Dans votre documentaire, vous avez filmé les foules à la Casbah. Sauf que certains politiciens en course maintenant pour les législatives et présidentielles parlent d’un coup d’État. Vous, qui avez filmé pendant 9 mois, qu’en pensez-vous ?
On parle du retour du RCD quelque part. Quand les médias se permettent de passer des hommes comme Mezri Haddad, ou Abir Moussi à la télé, à quoi voulez-vous vous attendre ?
Vous pensez qu’il faudrait les censurer ?
Je suis désolé ce n’est pas de la censure. Avant, quand j’avais des amis étrangers qui venaient en Tunisie, j’avais honte. Je ne ramenais jamais un ami étranger quand c’était le 7 novembre parce que j’avais honte : quand je sortais dans la rue, de l’état du pays, toutes les affiches de Ben Ali partout… Ils vous amenaient à avoir honte d’ être un Tunisien dans le temps.
Je parle de ces gens-là qui refont surface et montent sur scène. Ça je ne le comprends pas. Ça me dépasse et ne serait-ce que quand je pense aux blessés, et ce n’est pas par hasard qu’ils sont dans ce film, et aux martyrs de la révolution… Si j’avais un fils qui avait été blessé ou tué à cause de la révolution et que ces personnes-là qui ont quitté le pays et reviennent à nouveau, j’aimerais savoir comment ils se sentent aujourd’hui par rapport au sang qui a été versé pour ce pays. Non, on ne peut pas faire revenir les tortionnaires de Ben Ali. Je parle de certaines personnes du RCD. Je n’ai pas entendu parler du coup d’État.
Allez-vous filmer les élections 2014 ?
Non.
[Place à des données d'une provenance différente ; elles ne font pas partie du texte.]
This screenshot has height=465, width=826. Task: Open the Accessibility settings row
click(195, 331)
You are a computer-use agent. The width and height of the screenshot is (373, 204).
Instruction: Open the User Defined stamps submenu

Quant à ce film, ça s’est fait de façon naturelle, la façon la plus désabusée et naturelle possible. Non, je ne crois pas que je vais filmer, j’ai un autre projet. Je participe à un festival à Beyrout avec Bastardo. Le mois d’octobre, je serai en voyage, je vais m’atteler à mon scénario le plus tôt possible, et je vais probablement jouer dans une série de Majdi Smiri, on a commencé à bosser dessus.